What is the variance of a six sided die?

What is the variance of a six sided die?

When you roll a single six-sided die, the outcomes have mean 3.5 and variance 35/12, and so the corresponding mean and variance for rolling 5 dice is 5 times greater.

What is the expected value of rolling a die that has 6 sides?

A quantity equal to the average result of an experiment after a large number of trials. For example, if a fair 6-sided die is rolled, the expected value of the number rolled is 3.5. This is a correct interpretation even though it is impossible to roll a 3.5 on a 6-sided die.

What is the variance of the sum of the two dice?

How then, does this happen: Rolling one dice, results in a variance of 3512. Rolling two dice, should give a variance of 22Var(one die)=4×3512≈11.67.

What is the average number of rolls of a die to get a 6?

You need to roll the die, on the average, just four times before you see a 6. You need to roll the die, on the average, just four times before you see a 6.

How many sides are on a fair die?

six
A standard six-sided die, for example, can be considered “fair” if each of the faces has a probability of 1/6.

What does variance and deviation mean with series of die rolls?

I’m having trouble imagining what variance and deviation mean with a series of die rolls. That is, a fair die will fall with a flat distribution on all its values 1-6. Does the concept of variance really make sense on a uniform distribution? [Edit: Is it like asking “What is the variance of white noise?\\

Why does a loaded die have a smaller standard deviation?

Since the loaded die roll has a smaller standard deviation, this means that the roll of the loaded die tends to be closer to the mean (3.5) than for the fair die. When we roll the loaded die many times, we will notice a smaller spread or variation in the rolls than when we roll the fair die many times.

How to calculate the standard deviation of a random variable?

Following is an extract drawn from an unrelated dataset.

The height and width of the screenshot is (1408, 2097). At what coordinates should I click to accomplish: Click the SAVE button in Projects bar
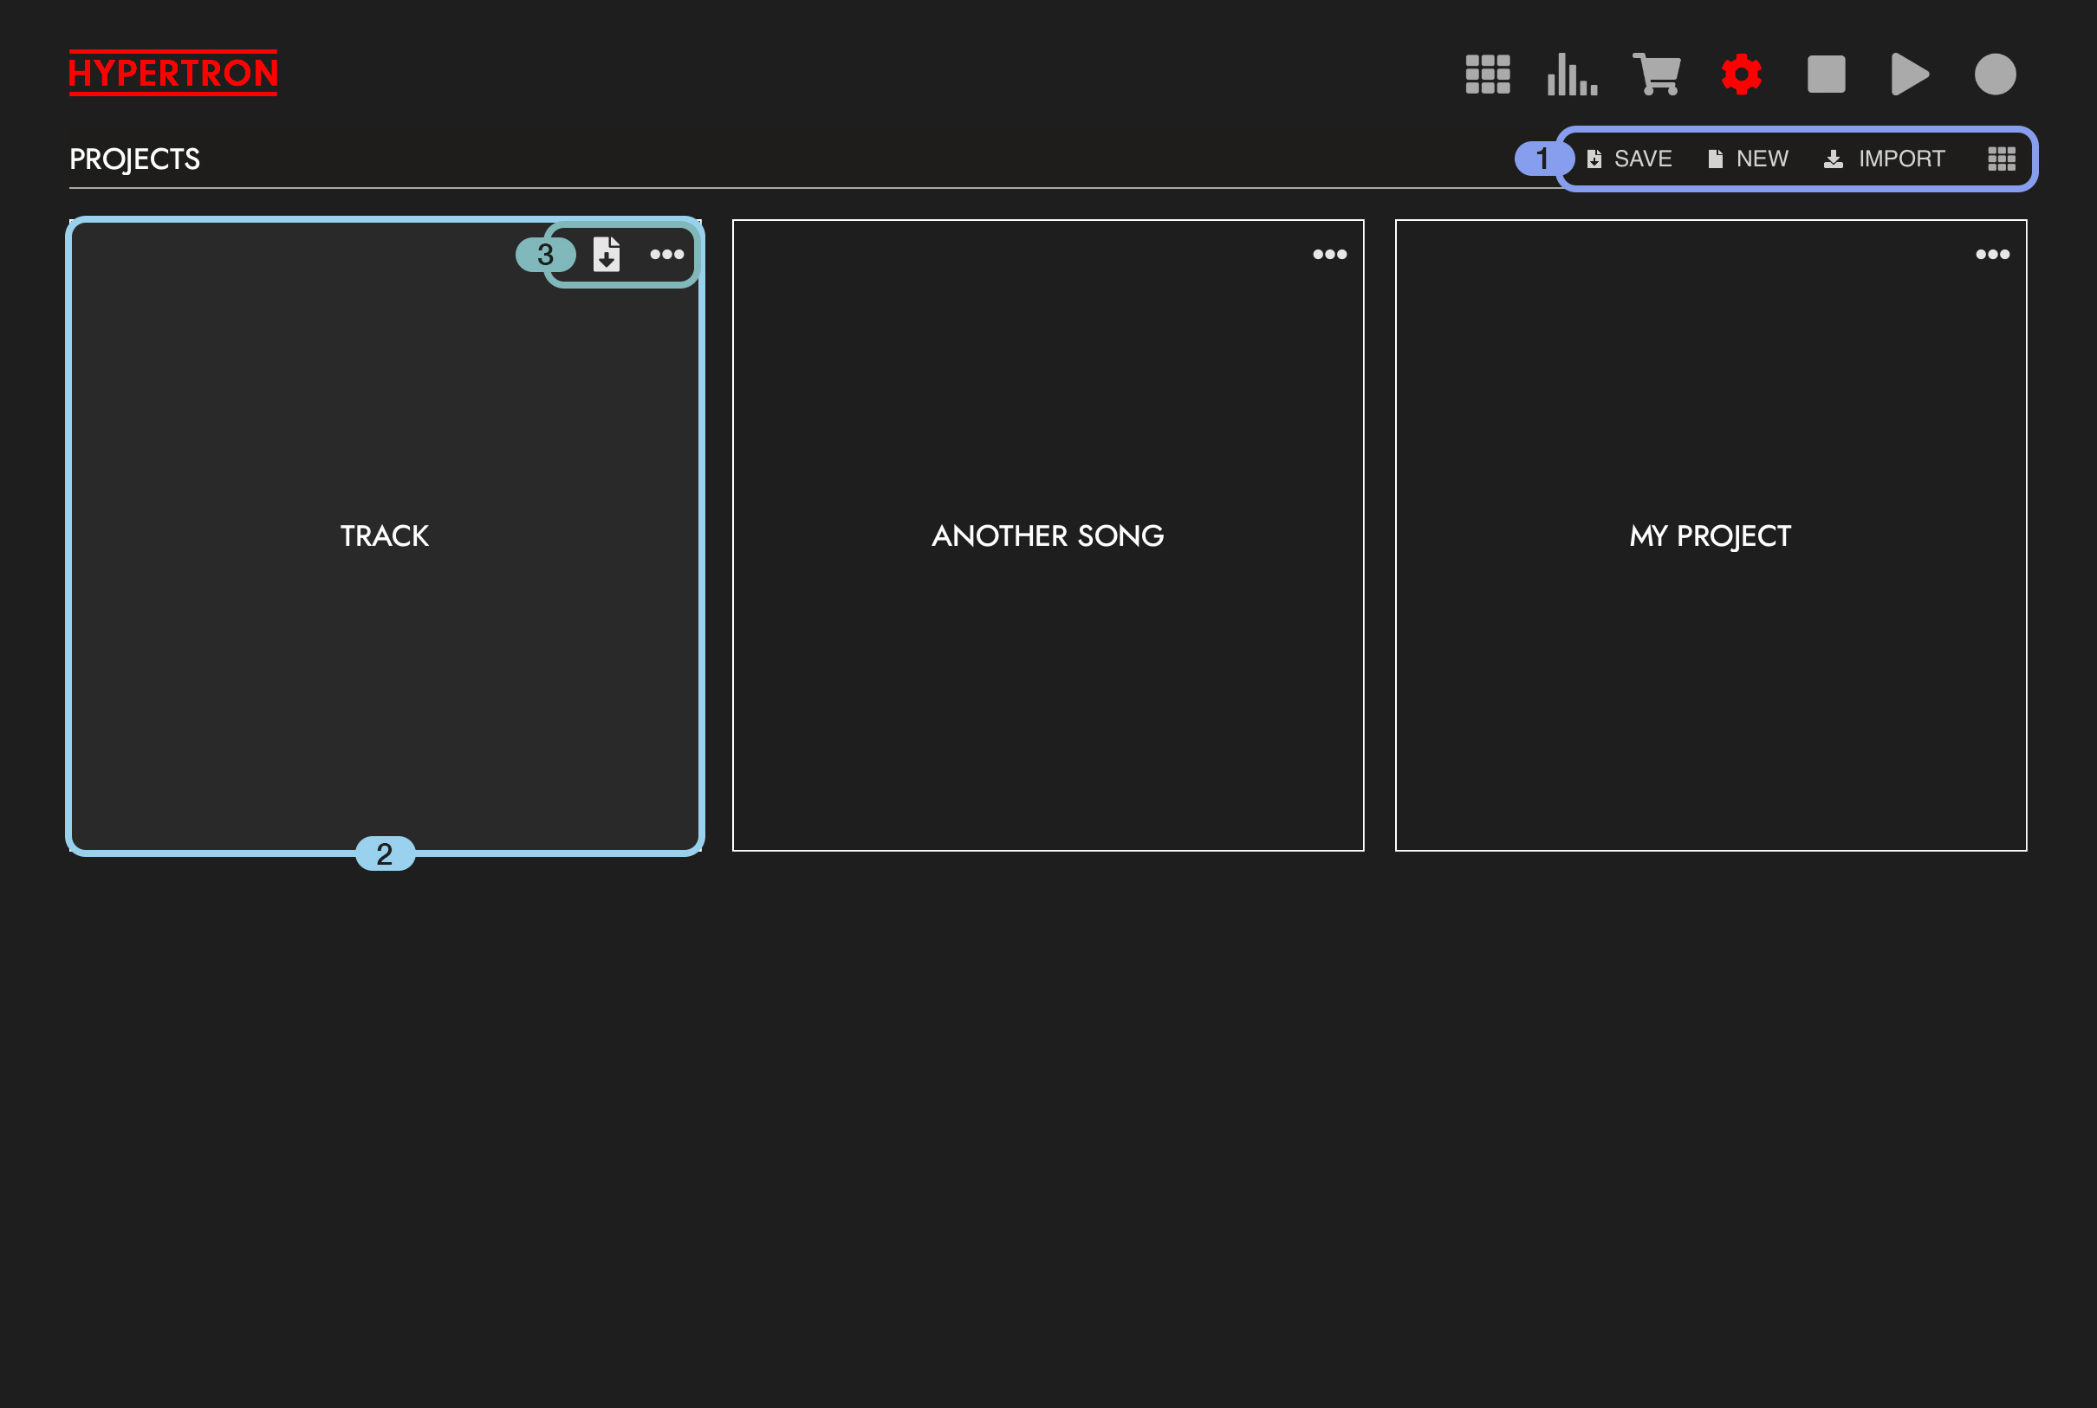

If we call the value of a die roll x, then the random variable x will have a discrete uniform distribution. That is, if we denote the probability mass function (PMF) of x by p[k] ≡ Pr [x = k], then we have p[k] = 1 K, where K is the number of distinct values k can take (i.e. here K = 6 ).

What are the variance and standard deviation for a flat distribution?

It seems the variance and standard deviation tacitly ASSUME an a priori normal distribution around an unspecified or unknown order — but a perfectly flat distribution (as n-> infinity) with no other hidden variables has no variance (or shouldn’t have any).